Wells was born in London on 14 December 1828, the only son of Henry Tanworth Wells (senior), a merchant, and his wife Charlotte Henman. He was baptised in St Pancras Old Church. They lived in Percy Street, St Pancras from 1838 to 1854.[1] He was educated at Lancing College, Sussex.
Wells first met the artist Joanna Mary Boyce in Betws-y-Coed in north Wales in 1849, where she was studying under painter David Cox.[2] He arranged to be introduced to Boyce in 1851, and asked her to marry him in 1855. She refused, saying she wanted to be free to "carry on her life's work". He pursued her, and they were engaged, but after her father's death, her mother persuaded her to change her mind, and Joanna gave the engagement ring back. Wells still did not give up, and despite social disapproval they continued to write to each other.[3] They married on 9 December 1857.[4] They had two daughters, Alice Joanna Street[5] and Joanna Margaret Hadley. His wife Joanna died in childbirth after four years of marriage in 1861. Her brother was the Pre-Raphaelite painter George Price Boyce, so the marriage brought Wells into the group of friends that included Dante Gabriel Rossetti, Ford Madox Brown and John Ruskin.[4]

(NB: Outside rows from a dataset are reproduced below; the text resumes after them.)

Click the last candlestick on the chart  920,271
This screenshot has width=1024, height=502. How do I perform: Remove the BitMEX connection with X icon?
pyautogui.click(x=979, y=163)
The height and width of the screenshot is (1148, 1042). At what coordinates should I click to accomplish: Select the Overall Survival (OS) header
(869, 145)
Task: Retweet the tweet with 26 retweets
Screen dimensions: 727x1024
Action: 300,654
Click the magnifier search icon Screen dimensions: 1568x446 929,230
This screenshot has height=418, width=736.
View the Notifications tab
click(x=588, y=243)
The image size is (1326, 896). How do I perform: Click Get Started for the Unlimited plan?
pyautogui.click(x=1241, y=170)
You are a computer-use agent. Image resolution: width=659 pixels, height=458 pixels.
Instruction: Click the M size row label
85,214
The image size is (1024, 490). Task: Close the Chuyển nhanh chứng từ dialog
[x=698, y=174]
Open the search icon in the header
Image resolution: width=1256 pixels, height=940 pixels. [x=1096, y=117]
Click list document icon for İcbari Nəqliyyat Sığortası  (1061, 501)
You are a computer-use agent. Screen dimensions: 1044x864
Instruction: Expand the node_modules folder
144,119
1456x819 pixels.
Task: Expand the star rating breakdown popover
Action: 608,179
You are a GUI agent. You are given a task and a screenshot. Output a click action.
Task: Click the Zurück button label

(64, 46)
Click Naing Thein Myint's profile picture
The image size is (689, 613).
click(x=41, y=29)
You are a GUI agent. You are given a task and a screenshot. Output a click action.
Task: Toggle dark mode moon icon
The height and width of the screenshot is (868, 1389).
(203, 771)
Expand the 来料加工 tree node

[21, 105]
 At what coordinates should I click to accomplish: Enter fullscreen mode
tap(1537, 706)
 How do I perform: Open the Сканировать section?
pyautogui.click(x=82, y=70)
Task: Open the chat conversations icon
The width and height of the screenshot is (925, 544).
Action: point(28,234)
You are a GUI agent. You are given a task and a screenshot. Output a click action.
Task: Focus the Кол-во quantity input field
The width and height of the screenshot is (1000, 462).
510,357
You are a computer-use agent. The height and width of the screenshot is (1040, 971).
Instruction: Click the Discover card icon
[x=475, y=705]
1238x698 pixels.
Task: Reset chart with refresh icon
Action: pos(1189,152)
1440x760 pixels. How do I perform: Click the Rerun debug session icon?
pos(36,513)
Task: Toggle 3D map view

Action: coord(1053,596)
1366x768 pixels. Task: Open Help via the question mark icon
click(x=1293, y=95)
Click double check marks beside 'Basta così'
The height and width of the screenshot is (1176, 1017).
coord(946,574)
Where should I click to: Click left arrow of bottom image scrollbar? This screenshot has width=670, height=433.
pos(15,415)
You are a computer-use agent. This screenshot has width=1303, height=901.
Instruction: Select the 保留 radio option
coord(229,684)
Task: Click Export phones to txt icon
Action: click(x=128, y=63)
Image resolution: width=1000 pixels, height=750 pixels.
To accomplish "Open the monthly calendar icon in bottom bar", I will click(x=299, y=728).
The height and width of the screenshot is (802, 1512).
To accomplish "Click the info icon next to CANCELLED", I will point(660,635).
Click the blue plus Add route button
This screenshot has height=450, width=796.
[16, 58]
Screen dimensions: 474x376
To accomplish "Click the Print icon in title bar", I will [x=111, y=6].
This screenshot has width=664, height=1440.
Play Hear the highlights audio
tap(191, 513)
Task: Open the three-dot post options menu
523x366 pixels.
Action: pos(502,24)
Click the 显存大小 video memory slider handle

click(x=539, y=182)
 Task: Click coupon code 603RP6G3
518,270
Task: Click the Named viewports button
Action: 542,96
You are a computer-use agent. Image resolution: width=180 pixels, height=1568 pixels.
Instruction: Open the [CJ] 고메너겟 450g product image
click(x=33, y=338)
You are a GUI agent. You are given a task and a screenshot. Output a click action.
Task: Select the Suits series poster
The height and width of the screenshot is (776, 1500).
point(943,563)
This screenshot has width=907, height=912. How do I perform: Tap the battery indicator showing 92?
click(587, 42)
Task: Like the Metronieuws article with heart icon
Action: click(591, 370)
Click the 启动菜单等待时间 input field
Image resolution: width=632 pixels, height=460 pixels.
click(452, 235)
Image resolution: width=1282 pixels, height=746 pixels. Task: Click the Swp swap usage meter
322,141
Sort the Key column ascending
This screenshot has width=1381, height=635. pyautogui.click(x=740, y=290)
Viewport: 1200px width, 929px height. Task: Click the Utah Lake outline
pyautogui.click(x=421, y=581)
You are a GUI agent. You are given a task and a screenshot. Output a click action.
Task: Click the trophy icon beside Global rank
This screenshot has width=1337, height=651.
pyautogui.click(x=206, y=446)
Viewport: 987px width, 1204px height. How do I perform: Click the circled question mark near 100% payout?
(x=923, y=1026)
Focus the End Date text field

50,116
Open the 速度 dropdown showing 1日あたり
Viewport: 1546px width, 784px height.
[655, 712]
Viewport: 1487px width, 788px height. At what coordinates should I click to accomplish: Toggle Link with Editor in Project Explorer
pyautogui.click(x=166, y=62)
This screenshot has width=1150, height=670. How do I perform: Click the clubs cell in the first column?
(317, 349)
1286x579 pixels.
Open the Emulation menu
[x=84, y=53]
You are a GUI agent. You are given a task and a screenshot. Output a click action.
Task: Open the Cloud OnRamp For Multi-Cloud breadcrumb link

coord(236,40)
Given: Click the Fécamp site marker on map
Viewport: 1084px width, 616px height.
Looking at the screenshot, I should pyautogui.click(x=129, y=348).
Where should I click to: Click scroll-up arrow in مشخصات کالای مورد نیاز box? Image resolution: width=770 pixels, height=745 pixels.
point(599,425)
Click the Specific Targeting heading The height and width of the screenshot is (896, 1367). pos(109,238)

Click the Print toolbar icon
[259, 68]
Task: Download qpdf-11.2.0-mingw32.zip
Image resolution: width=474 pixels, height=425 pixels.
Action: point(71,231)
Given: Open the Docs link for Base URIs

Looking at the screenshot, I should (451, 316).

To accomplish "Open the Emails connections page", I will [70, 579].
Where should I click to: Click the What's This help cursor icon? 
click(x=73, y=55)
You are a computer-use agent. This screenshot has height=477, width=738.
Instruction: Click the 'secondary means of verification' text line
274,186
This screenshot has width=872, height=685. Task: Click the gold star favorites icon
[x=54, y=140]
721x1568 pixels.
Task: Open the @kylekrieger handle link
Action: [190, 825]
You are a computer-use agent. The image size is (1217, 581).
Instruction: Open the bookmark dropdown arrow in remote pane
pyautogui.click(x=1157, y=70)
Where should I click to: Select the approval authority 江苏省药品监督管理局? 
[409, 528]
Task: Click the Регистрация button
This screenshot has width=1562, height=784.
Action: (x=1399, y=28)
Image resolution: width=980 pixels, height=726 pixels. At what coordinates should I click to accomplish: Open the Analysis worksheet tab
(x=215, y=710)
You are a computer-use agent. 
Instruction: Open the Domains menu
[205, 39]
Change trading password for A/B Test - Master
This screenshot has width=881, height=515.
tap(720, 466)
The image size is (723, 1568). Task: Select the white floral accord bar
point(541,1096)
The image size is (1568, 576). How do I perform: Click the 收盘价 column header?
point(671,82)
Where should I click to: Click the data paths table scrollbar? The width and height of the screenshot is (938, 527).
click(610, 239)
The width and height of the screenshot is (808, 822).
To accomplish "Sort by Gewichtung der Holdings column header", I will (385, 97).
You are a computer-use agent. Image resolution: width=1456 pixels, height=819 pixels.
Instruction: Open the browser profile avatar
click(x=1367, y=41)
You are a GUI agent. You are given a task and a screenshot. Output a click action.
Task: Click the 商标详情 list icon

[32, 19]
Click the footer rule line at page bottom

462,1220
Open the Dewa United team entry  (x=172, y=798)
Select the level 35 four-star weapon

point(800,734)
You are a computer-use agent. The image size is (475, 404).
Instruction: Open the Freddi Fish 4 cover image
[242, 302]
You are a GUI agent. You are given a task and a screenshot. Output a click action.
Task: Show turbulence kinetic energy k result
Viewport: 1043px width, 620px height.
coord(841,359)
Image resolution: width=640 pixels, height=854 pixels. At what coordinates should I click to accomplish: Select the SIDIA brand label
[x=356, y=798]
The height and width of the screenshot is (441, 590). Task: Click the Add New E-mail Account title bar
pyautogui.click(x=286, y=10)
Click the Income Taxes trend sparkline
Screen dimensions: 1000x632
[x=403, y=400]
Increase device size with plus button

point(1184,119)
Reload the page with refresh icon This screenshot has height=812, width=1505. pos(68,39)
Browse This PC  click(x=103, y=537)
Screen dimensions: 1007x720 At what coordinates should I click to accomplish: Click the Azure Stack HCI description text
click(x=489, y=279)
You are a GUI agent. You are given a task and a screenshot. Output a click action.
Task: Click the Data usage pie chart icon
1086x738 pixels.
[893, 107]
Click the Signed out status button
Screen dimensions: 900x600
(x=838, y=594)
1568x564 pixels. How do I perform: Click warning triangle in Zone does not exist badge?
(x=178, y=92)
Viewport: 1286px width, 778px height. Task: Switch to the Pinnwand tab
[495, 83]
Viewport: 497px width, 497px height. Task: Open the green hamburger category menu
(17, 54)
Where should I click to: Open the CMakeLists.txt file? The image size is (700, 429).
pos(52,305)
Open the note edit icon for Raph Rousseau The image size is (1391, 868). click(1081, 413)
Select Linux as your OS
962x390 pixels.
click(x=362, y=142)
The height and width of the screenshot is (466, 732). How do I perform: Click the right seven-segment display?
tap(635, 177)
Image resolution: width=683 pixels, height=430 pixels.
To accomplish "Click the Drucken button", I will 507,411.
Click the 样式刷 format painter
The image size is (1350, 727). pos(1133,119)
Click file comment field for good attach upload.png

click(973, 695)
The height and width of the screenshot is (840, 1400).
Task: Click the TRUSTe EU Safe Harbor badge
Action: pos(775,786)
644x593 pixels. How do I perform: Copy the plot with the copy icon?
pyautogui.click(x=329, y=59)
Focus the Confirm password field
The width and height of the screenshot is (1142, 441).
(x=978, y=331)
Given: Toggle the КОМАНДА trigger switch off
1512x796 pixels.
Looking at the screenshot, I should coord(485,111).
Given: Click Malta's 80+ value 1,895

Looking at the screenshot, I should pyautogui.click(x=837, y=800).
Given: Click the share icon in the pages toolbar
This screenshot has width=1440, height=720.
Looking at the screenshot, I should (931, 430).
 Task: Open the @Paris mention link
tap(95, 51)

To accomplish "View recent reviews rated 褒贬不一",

Wells was trained as an artist in his teens, first being apprenticed to Messrs Dickinson as a draughtsman for lithographs in 1843 (aged 15), changing to miniature painting for the same firm. While working, he studied at J.M. Leigh's school during the evenings. He began to exhibit his work at the Royal Academy when he was only 18. In 1850 he went to Paris for six months to learn from the portrait painter Thomas Couture. When photography took over most of the market for miniature images, in 1861 Wells switched to painting portraits in oils, becoming known as the painter to choose for military groups. He also executed crayon portraits of individuals in society and politics.
His popular painting Victoria Regina, which depicts Victoria hearing that she had become Queen, was widely reproduced in prints and postcards during her reign. It exists in two versions: one exhibited at the Royal Academy in 1880 (now in the Tate Gallery) and a smaller one, with a different background, painted in 1887 and later presented to Edward VII (Royal Collection).[6]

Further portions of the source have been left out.